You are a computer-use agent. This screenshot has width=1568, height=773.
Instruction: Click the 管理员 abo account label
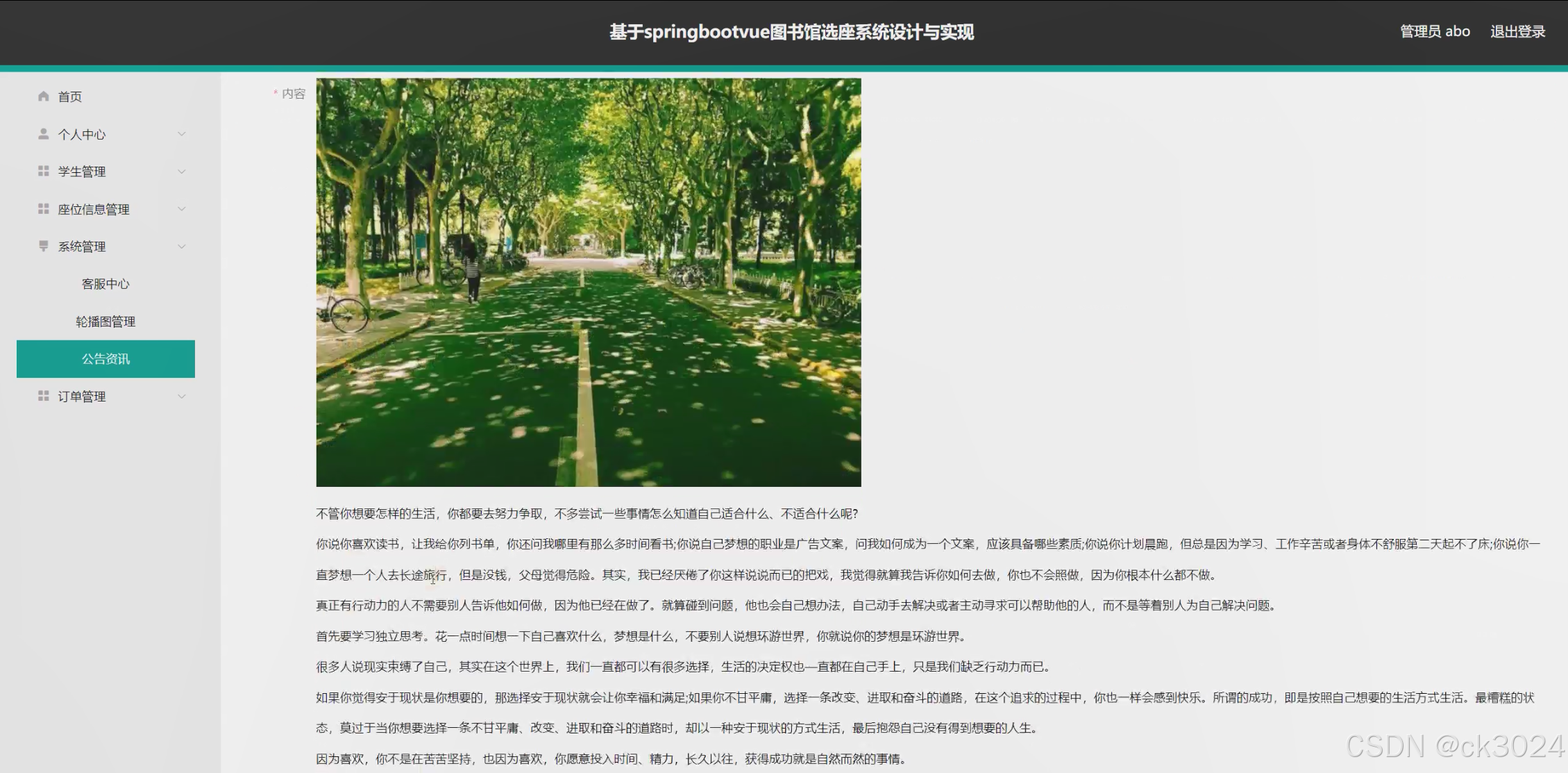pyautogui.click(x=1435, y=32)
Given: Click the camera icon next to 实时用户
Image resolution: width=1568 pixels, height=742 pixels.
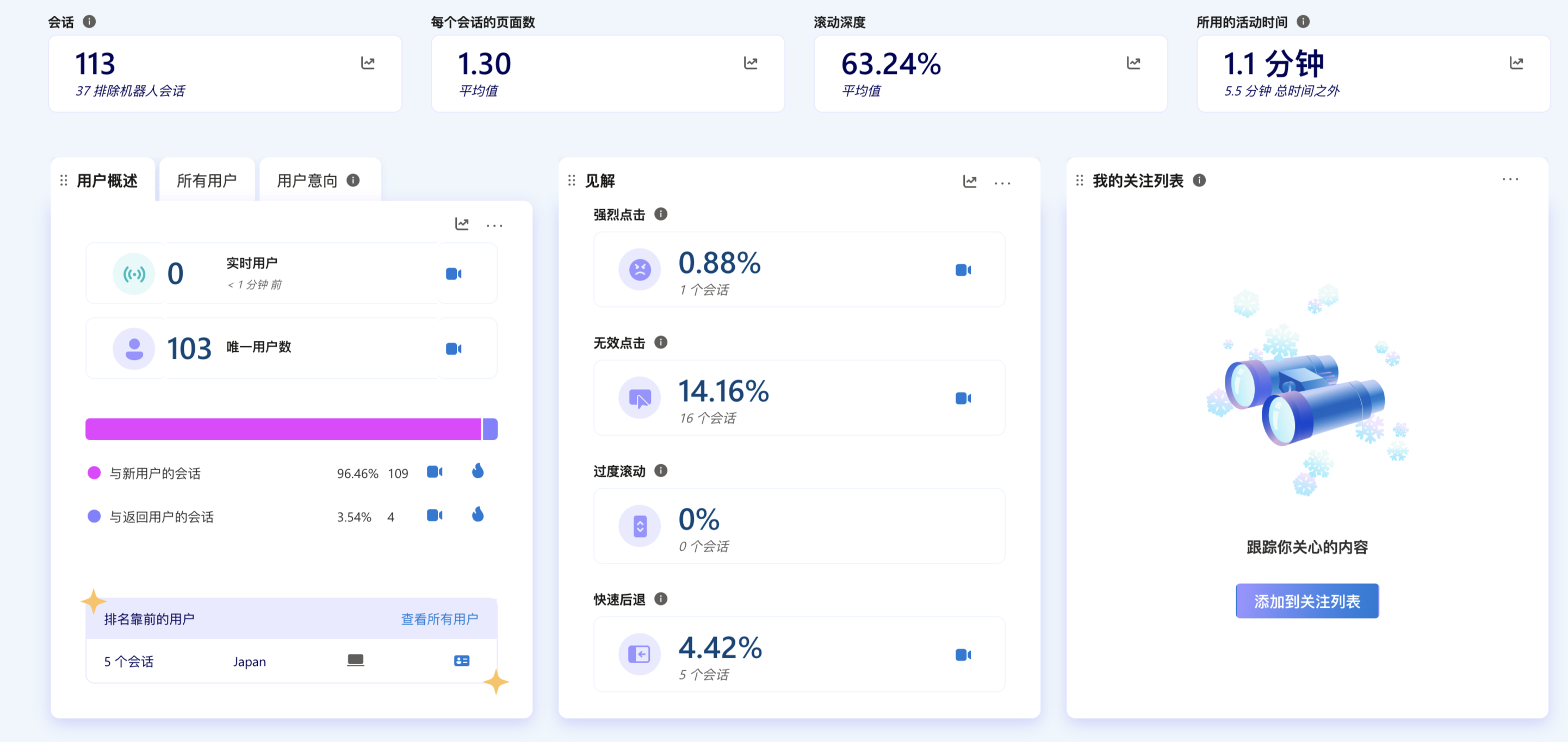Looking at the screenshot, I should (453, 273).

____________________

# [Work instructions]
With the pictures removed, return the listing above in its exact original wording.

# [Response below]
You are a computer-use agent. This screenshot has width=1568, height=773.
Instruction: Click the 管理员 abo account label
pyautogui.click(x=1435, y=32)
Given: Click the camera icon next to 实时用户
Image resolution: width=1568 pixels, height=742 pixels.
Looking at the screenshot, I should (453, 273).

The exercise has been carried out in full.